URA also stressed the need to build capacity within enforcement institutions, including training officers in blockchain analytics and digital forensics. This, they said, will be essential for detecting and curbing crypto-related criminal activity.
Across Africa, other countries are already advancing their regulatory regimes. Nigeria, for example, reversed a 2021 crypto-bank transaction ban by introducing exchange licensing requirements and adopting blockchain monitoring tools. South Africa now classifies cryptocurrencies as financial products under its Financial Advisory and Intermediary Services Act, requiring platforms to be licensed and compliant with anti-fraud protocols. Kenya is developing a more adaptive approach, using regulatory sandboxes and inter-agency task forces to balance innovation with risk mitigation.

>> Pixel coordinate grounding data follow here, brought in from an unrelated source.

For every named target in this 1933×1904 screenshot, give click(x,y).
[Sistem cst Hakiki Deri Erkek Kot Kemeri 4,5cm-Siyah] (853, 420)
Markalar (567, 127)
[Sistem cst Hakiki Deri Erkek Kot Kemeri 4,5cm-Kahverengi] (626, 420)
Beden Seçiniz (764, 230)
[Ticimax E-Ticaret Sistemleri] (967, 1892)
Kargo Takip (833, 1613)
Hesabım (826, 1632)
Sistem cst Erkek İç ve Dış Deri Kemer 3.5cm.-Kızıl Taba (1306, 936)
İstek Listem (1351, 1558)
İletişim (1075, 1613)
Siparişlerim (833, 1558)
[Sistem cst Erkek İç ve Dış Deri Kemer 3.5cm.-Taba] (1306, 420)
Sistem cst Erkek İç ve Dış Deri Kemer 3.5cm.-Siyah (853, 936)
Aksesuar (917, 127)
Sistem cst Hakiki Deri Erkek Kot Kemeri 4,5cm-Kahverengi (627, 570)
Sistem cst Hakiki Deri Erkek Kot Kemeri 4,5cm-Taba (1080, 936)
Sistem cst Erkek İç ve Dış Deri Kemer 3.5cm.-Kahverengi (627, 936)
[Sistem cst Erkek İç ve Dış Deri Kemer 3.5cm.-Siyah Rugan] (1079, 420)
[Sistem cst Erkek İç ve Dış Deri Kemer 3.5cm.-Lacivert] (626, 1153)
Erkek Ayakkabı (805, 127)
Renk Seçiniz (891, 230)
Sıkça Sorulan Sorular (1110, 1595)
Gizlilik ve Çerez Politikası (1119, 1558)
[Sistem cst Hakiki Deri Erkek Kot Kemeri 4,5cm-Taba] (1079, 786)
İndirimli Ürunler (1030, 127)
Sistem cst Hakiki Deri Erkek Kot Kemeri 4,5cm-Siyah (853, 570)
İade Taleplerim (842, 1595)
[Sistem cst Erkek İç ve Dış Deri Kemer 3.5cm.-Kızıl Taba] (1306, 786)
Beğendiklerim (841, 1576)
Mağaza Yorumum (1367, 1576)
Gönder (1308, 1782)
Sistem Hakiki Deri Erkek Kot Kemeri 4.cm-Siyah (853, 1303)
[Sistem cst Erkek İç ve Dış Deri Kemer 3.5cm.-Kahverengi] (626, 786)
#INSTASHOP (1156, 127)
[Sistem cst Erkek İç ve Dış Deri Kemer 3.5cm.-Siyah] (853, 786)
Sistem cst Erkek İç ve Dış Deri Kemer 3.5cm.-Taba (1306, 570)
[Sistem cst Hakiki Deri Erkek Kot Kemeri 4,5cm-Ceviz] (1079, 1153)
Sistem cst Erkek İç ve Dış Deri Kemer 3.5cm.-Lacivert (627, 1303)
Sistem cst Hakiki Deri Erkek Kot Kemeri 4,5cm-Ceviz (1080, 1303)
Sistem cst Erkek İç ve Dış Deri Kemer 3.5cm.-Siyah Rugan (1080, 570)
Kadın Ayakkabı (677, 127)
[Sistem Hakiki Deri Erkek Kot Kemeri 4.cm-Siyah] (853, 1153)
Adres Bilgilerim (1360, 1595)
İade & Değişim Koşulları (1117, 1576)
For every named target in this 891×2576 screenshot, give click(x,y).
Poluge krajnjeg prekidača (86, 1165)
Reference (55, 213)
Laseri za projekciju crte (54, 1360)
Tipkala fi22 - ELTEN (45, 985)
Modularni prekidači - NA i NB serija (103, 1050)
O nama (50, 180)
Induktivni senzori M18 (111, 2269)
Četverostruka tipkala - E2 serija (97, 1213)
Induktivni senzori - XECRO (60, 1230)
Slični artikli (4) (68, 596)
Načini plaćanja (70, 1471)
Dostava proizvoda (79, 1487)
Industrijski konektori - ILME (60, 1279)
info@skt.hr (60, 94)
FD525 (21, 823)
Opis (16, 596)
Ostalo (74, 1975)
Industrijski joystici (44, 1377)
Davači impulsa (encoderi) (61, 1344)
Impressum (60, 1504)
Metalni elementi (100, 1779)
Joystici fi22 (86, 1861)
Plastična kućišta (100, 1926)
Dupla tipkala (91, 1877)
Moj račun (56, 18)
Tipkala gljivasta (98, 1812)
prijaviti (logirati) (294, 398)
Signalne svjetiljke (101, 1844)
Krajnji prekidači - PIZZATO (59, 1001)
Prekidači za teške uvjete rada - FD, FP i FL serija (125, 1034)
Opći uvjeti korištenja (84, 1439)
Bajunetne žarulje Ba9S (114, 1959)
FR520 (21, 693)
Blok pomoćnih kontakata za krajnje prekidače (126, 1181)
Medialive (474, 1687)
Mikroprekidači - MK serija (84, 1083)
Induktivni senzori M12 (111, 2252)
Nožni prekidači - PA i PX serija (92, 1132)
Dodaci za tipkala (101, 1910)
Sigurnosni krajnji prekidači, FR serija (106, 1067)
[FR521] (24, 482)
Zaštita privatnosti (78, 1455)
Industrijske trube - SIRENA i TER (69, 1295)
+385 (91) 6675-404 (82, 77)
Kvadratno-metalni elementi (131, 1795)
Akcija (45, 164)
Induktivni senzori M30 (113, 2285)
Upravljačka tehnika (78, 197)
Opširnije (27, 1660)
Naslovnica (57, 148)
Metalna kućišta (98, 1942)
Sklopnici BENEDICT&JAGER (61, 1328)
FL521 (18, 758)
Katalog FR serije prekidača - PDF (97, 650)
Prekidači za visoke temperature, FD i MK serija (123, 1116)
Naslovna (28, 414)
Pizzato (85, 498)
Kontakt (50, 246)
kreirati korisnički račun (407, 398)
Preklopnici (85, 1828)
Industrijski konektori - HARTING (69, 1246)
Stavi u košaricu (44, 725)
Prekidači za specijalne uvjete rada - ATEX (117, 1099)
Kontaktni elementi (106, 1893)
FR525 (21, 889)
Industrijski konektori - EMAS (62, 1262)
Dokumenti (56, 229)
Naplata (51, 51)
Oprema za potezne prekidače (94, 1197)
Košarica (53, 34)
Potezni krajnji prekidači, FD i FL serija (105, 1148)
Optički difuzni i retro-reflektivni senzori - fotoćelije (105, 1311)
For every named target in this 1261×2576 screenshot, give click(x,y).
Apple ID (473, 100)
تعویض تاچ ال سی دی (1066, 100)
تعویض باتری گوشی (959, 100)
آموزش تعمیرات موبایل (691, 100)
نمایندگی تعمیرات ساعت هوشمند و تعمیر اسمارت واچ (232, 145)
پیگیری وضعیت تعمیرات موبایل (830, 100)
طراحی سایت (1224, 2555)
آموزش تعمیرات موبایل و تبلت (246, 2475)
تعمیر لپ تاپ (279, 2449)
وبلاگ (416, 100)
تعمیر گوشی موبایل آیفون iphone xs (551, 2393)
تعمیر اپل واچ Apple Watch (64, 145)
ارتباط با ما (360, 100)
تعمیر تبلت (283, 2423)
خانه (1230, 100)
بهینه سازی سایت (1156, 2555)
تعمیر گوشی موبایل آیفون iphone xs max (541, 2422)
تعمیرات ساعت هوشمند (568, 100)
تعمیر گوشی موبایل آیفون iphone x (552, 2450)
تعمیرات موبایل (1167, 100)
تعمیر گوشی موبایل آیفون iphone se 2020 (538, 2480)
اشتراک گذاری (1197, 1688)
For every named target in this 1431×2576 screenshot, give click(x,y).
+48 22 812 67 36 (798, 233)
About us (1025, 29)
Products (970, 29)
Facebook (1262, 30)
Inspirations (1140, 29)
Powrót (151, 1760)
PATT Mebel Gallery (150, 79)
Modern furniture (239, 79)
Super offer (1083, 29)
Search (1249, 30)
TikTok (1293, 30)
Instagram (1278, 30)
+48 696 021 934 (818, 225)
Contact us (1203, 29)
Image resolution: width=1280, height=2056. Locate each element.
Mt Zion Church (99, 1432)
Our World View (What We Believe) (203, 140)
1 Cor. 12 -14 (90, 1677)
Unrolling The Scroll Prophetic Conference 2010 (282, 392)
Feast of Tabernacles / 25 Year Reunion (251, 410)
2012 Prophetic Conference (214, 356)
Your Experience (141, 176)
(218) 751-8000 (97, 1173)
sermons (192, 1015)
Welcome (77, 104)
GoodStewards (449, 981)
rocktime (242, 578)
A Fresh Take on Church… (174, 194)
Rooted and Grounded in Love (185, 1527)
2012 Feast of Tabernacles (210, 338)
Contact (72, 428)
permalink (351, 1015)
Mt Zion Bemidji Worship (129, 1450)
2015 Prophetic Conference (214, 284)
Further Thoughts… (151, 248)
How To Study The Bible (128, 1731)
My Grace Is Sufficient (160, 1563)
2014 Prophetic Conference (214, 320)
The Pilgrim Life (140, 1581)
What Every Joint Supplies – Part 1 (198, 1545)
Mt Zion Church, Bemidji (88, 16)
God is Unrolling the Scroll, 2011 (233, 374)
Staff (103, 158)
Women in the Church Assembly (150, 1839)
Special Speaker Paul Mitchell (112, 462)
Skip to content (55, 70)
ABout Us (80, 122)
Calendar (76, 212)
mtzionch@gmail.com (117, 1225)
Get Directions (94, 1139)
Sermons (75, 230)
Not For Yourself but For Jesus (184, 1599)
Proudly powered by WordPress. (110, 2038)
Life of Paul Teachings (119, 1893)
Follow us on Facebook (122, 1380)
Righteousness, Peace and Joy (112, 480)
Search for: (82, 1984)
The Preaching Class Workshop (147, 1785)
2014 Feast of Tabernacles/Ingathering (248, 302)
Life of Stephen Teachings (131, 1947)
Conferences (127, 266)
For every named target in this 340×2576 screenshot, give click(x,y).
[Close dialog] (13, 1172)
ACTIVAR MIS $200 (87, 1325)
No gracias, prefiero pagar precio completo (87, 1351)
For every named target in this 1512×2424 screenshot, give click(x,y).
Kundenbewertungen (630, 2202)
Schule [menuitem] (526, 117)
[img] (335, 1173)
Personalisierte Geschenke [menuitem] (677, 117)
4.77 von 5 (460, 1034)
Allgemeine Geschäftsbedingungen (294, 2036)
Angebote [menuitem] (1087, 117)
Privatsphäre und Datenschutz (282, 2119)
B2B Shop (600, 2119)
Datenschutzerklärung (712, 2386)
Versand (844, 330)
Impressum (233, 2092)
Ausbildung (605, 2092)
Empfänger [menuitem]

In contrast, Uganda remains in a regulatory grey zone. URA warns that this vacuum is fast attracting bad actors looking to exploit weak enforcement structures for illicit gain.
“Crypto can be a tool for development—but only if we have the institutions, laws, and public awareness to govern its use,” the Authority concluded. “Otherwise, it will quietly erode our revenue base and undermine efforts to build a fair, secure, and accountable economy.”
As Uganda accelerates its digital transformation, URA says establishing clear rules for the crypto economy is no longer optional—it is an urgent imperative to protect the country’s financial future.